Sobre la “gran recesión”, hay todo tipo de explicaciones

    ANÁLISIS | Escenario global

    Pero el desempleo sigue alto –10% de este lado del Atlántico norte, hasta 18% al otro–, con perspectivas complejas en cuanto a la primera mitad de 2010.
    En el tercer y cuarto trimestres de 2009, apenas una parte de los enormes estímulos fiscales y económicos empieza a hacerse notar. La Reserva Federal y sus contrapartes han intervenido en una escala sin precedentes en respaldo del sistema. Para decirlo suavemente, algunos califican esos paquetes de tarea inconclusa. Entretanto, el porvenir es incierto y el tiempo podría modificar la percepción de lo sucedido hasta ahora.
    No importa. Una ola de libros contradictorios ya da vueltas, especialmente en EE.UU. Todos han sido redactados en medio de circunstancias cambiantes y varios quedaron desactualizados antes de publicarse. Pero hay notables excepciones.
    Por de pronto, las posturas difieren notoriamente. Algunos trabajos se centran en políticas económicas, otros en lo financiero y un tercer grupo critica la codicia de los mercados. Así, un texto ubica la causa de la catástrofe en el triunfo de la especulación a expensas de la industria estadounidense. Otro sospecha que el propio capitalismo tiene la culpa. Así como esta crisis carece de fuente unívoca, tampoco hay forma de encararla plenamente, por lo cual es muy difícil evaluar los méritos o deméritos de estas obras.

**QUÉ HACER**
Indica si cada afirmación concuerda con el texto sobre la gran recesión y cita sus palabras exactas que lo deciden. (a) El desempleo llega hasta el 18% al otro lado del Atlántico norte. (b) Todos los libros sobre la crisis quedaron desactualizados antes de publicarse. (c) La crisis tiene una fuente unívoca.

**ENTRADAS EXTRAÍDAS**
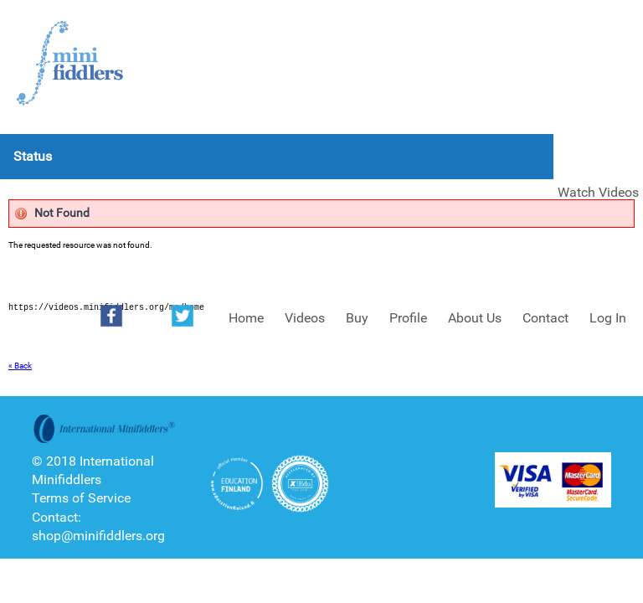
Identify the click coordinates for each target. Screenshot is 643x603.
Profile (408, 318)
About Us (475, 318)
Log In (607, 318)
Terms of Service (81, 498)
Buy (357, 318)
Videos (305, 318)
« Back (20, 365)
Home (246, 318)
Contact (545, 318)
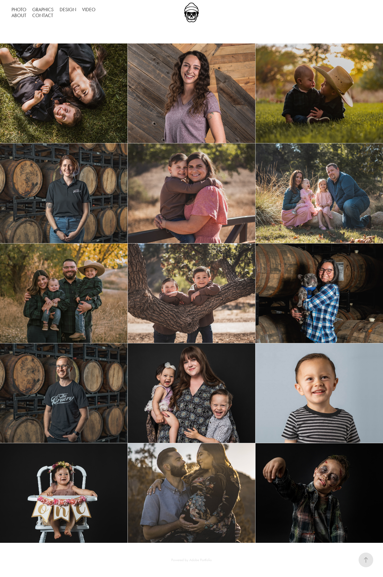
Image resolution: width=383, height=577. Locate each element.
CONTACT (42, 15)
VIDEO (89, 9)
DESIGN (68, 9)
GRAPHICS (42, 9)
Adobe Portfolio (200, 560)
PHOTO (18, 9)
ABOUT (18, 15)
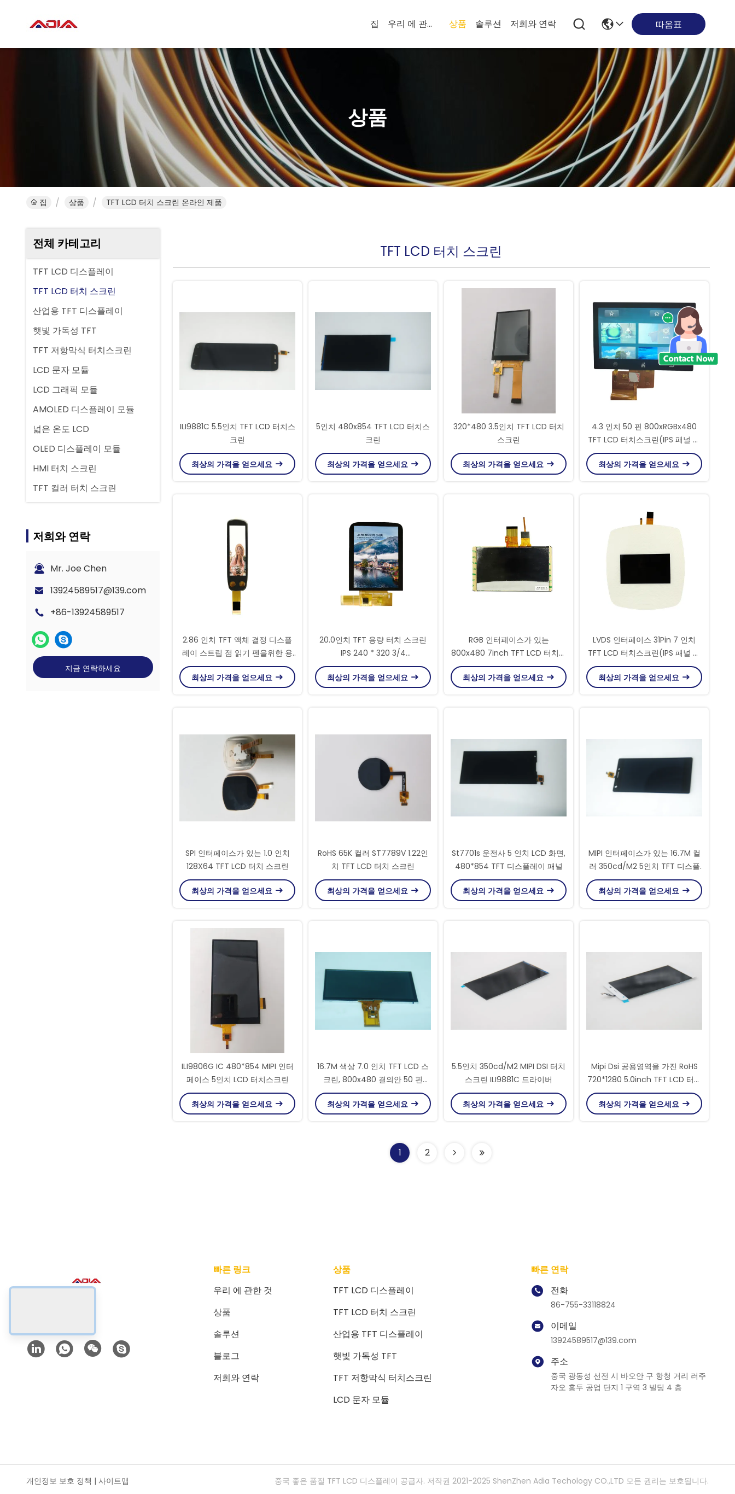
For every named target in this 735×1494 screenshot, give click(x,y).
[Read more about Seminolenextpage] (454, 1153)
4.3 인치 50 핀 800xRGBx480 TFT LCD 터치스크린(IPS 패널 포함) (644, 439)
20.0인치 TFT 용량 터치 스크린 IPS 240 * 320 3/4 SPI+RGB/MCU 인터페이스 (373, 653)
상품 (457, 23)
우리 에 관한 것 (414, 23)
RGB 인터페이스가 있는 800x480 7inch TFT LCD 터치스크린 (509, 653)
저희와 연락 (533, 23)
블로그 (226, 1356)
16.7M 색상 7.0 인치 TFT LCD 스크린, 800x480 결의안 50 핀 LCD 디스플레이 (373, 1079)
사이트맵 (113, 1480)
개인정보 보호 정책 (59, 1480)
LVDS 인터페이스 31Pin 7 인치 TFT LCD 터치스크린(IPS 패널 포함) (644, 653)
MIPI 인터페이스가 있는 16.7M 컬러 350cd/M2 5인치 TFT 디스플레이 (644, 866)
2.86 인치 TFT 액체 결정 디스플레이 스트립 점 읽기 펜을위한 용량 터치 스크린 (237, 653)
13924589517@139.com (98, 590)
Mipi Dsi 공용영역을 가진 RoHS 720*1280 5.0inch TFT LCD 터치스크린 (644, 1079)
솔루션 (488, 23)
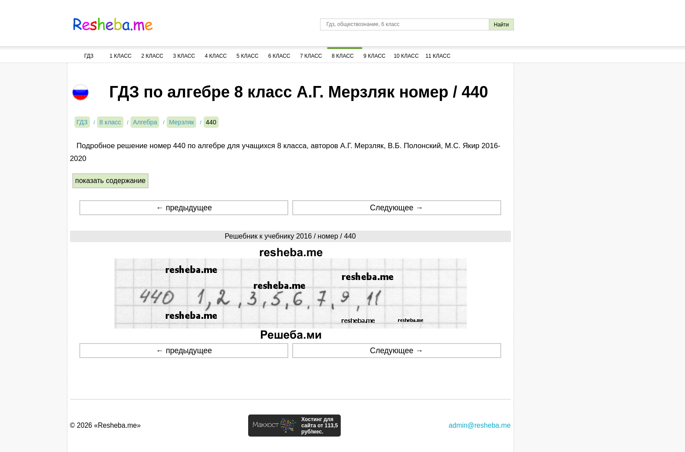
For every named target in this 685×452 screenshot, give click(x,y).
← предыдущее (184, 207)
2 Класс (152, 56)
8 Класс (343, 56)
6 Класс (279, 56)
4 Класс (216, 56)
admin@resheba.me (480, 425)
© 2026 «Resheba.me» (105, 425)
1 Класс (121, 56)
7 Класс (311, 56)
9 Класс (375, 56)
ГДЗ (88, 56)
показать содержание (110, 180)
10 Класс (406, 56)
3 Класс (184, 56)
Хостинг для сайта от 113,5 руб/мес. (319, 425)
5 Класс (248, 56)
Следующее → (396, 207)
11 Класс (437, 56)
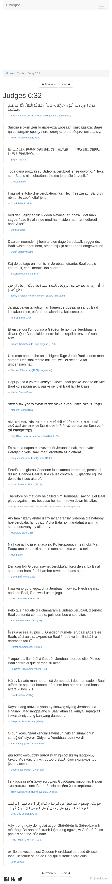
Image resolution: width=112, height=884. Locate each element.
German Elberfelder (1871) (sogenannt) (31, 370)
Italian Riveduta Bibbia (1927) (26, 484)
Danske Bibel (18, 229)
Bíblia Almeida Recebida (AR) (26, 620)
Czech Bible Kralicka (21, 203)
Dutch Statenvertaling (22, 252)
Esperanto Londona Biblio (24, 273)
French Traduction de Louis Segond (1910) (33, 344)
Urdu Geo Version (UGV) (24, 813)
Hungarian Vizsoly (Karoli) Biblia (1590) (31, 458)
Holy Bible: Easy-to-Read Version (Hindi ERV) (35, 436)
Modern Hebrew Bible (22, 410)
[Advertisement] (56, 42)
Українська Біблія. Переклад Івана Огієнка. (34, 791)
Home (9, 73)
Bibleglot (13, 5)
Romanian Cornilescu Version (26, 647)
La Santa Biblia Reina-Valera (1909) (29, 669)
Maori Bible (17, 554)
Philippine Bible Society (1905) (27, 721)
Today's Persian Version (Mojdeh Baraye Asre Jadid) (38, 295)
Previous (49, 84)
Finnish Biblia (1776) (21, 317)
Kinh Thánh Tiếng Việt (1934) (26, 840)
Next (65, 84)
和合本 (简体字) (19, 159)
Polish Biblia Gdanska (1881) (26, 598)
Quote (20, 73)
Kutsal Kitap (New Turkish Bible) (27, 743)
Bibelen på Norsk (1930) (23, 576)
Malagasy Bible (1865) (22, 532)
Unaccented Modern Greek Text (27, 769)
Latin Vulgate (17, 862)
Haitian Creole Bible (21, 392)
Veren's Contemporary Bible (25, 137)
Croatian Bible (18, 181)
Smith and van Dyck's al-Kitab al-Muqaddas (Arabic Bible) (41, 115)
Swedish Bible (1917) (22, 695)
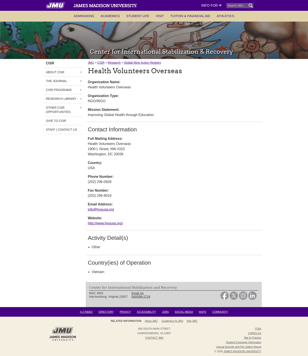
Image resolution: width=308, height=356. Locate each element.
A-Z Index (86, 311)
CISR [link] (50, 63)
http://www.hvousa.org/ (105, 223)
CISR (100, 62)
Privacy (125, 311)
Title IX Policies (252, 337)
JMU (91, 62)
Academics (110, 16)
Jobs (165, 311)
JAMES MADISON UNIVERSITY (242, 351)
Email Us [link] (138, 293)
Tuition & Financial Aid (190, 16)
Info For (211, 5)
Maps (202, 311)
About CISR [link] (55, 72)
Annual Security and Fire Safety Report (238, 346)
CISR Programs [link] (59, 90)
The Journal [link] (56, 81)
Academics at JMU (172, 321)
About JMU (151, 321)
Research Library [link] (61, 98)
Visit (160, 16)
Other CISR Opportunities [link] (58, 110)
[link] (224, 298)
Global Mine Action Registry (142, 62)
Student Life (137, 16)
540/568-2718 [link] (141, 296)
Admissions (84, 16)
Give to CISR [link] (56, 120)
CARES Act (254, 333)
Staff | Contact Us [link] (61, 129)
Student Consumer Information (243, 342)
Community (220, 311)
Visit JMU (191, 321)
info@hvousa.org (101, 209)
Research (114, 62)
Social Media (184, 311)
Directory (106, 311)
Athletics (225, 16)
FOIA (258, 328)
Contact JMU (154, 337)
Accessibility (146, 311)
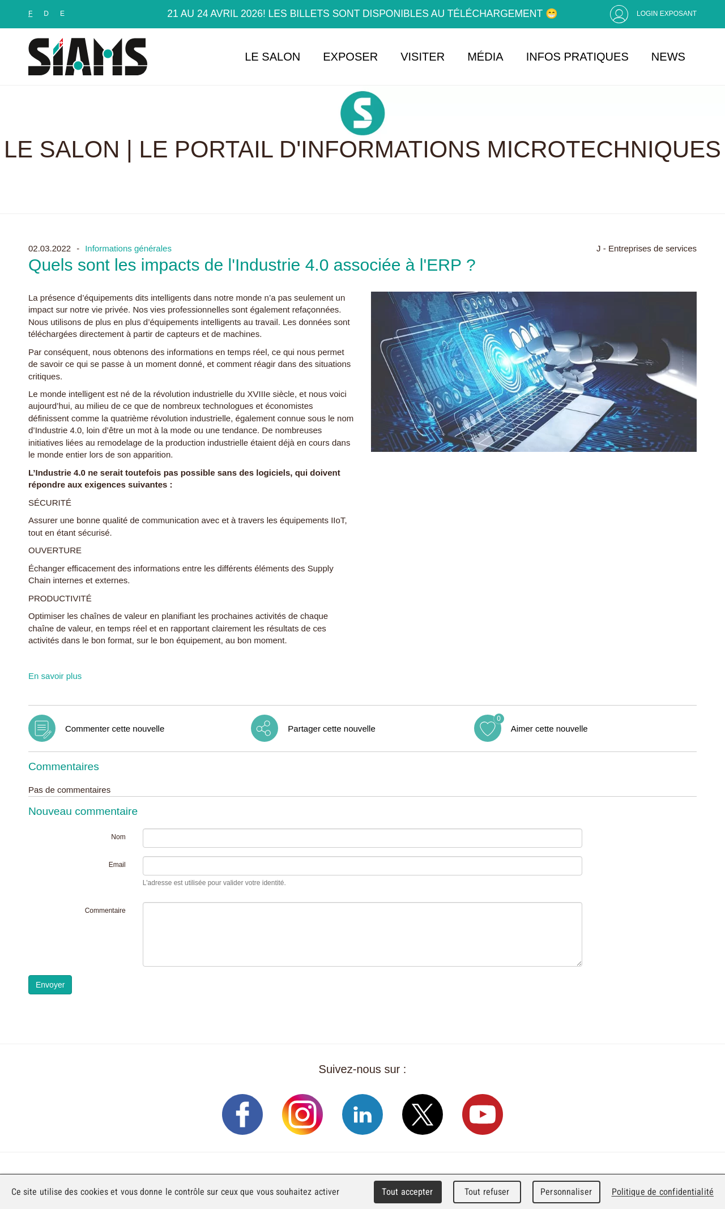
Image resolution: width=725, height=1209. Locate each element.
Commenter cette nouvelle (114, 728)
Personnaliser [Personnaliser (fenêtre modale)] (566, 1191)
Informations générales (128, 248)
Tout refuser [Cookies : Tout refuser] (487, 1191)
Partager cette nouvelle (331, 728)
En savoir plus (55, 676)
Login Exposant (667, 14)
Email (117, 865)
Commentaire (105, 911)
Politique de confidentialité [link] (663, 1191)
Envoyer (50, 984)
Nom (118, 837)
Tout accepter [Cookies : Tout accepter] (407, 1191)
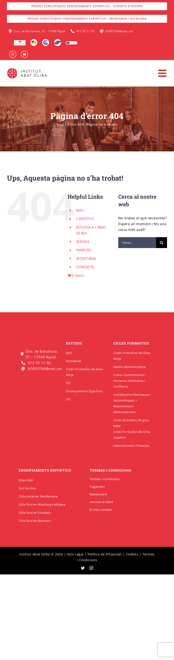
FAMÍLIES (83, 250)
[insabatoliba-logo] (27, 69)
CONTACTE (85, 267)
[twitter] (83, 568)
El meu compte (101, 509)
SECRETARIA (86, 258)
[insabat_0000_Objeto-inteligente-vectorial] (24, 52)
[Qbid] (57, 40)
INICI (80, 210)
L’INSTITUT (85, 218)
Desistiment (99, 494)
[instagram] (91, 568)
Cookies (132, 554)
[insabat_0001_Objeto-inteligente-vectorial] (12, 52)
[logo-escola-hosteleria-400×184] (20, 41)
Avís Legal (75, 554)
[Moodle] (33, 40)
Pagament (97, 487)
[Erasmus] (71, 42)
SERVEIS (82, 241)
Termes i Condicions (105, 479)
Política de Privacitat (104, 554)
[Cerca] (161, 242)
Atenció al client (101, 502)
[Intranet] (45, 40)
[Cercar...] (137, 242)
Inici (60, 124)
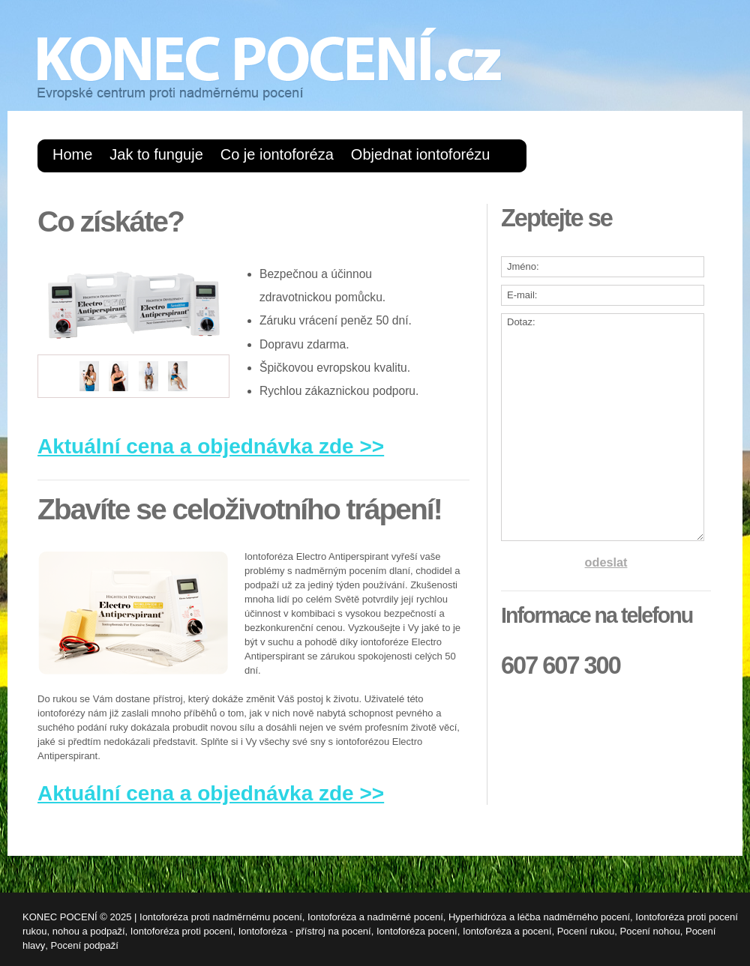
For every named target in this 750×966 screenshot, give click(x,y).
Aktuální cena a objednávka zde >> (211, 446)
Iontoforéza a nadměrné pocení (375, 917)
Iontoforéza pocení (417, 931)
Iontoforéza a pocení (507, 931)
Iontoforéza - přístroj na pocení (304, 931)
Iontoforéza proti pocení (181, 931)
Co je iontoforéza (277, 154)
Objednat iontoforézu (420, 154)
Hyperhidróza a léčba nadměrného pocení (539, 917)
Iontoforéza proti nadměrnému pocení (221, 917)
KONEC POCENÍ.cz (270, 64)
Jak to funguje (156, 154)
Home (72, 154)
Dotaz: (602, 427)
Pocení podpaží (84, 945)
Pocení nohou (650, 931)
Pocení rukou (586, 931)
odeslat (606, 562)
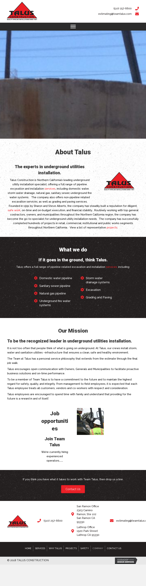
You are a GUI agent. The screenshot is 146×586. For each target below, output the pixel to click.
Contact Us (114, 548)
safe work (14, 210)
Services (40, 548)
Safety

**SOLUCIÓN DEL EJERCICIO**
(a) Sí: «hasta 18% al otro». (b) No: «varios quedaron desactualizados antes de publicarse». (c) No: «esta crisis carece de fuente unívoca».